Please... don't take these winds too cheaply... I lost a good friend to them (fishing from a tinnie) some years back.

They can be treacherous!

Stay safe... Jimbo


----------



## kayakone (Dec 7, 2010)

Well said Jimbo, and a very timely warning for anyone kayaking on the East coast, an especially prevalent danger till September.
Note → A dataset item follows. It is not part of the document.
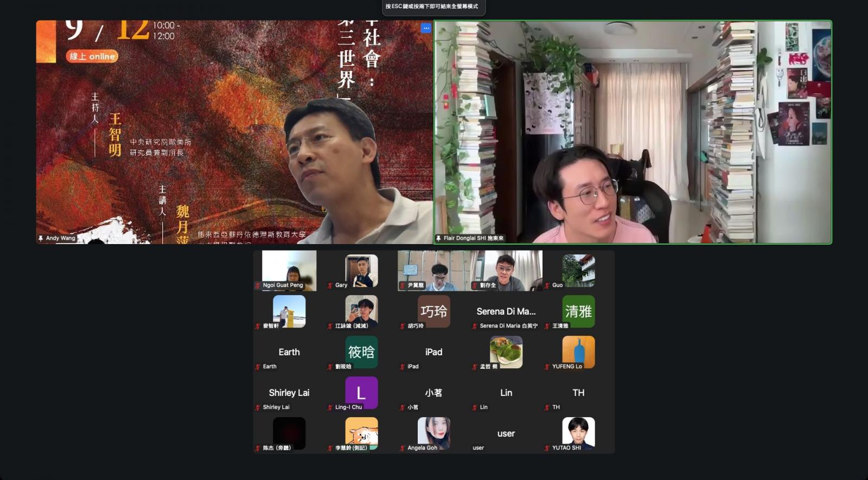This screenshot has width=868, height=480.
Task: Click muted mic icon next to Earth label
Action: point(258,367)
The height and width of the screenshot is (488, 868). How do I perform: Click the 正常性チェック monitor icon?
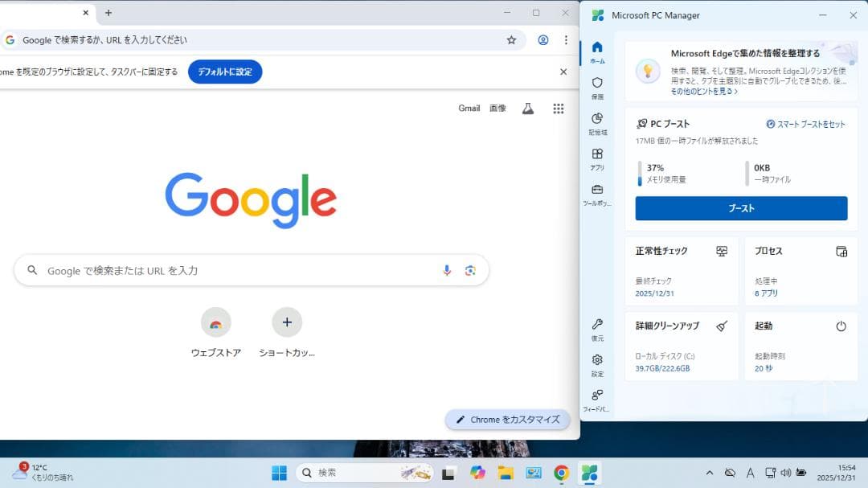(x=720, y=251)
I too have been caught at the beacon, was very fit at the time, and still couldn't make it back to the boat harbour. I had to land on the Safety Day beach, which took an hour of maximum exertion for a distance of about 1.5 kilometres. It came up suddenly from 15 knots to 30 knots, gusting to 34 knots. Very dangerous, and well above the predicted wind speed maximum of 20 knots.


----------



## Bretto (May 23, 2010)

I was out there on Saturday Morning with the westerly blowing. Didn't find the wind to be an issue. Basically flattened the water out, though I guess I wasn't as far out as what you usually go Jimbo. When the wind swung and started blowing from the South-west things chopped up awfully quickly, but by then I was on my way back in.


----------



## Beekeeper (Aug 20, 2011)

Bretto said:


> I was out there on Saturday Morning with the westerly blowing. Didn't find the wind to be an issue. Basically flattened the water out, though I guess I wasn't as far out as what you usually go Jimbo. When the wind swung and started blowing from the South-west things chopped up awfully quickly, but by then I was on my way back in.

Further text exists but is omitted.